An enlarged prostate is a health issue that typically starts impacting men over the age of 50. Dr. Orrenzo Snyder, a urologist at Comanche County Memorial Hospital, said men normally see a slow change and will ignore it for years.
“All men are going to have an enlarging prostate. It’s just whether they’re going to have symptoms or not,” he said.
Dr. Snyder said there are changes to watch out for.
“Weakening of the stream,” he said, “maybe you’re getting up two or three times at night, maybe there’s frequency of urination – you’re peeing every two hours or maybe every hour. Maybe you feel like you’re not emptying. Those are the times that you’re going to want to go in.”
When you get checked out, he said they’ll screen for prostate cancer.
“So we follow and recommend PSA testing from the age of 50 until about 65,” Dr. Snyder said.
Dr. Snyder said sometimes the symptoms can overlap. So men can be diagnosed with an overactive bladder instead.
“Sometimes they’ll get on treatment for the bladder, and they have the same symptoms – it’s a weak stream first, and then the frequency was second, so sometimes they get on the wrong treatments,” he said.
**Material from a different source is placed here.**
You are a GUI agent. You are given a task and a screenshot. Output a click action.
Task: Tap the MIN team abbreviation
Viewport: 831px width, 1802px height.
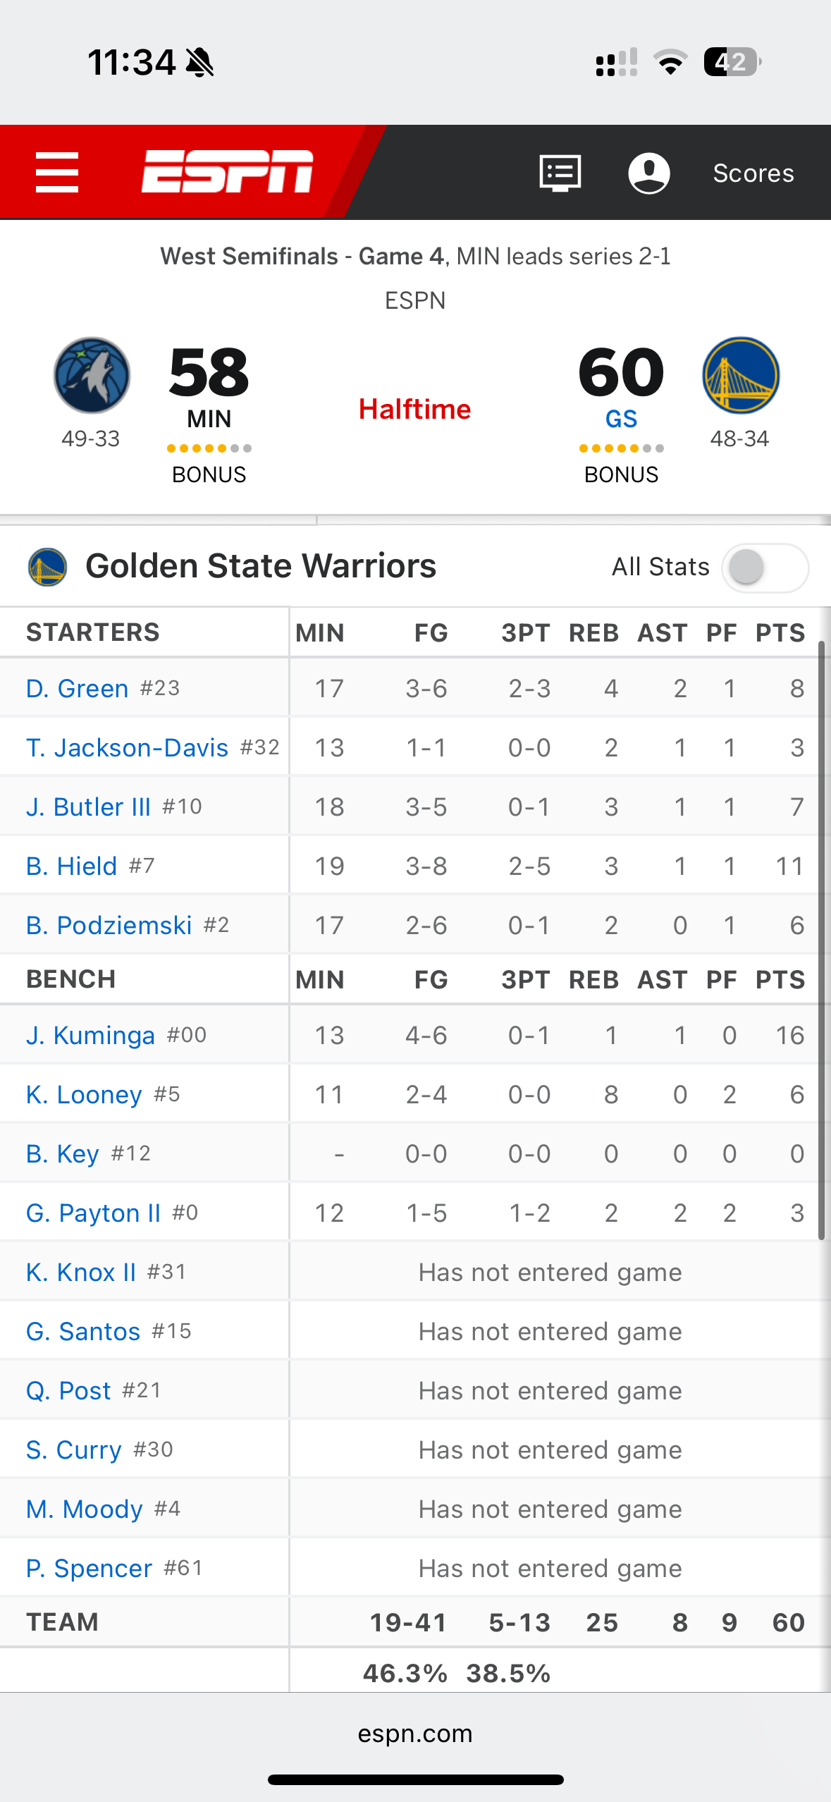tap(209, 419)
Which is why he encourages people to go to their doctor when they start noticing changes. If a man is suffering from an enlarged prostate, he says he typically tries treating it with medicine first and then surgery if needed.
“The surgeries that are available, they’re called minimally invasive,” Dr. Snyder said. “So, for me, outpatient surgeries. Light anesthesia, you wake up pretty quick. It’s about a three-to-four-hour process here at the hospital. The procedure takes 20 to 40 minutes. The outcomes are very good, and side-effects, some frequency, and urgency right after the procedure, but then if there’s a stream, you can get off of the medications for the enlarged prostate, things like that.”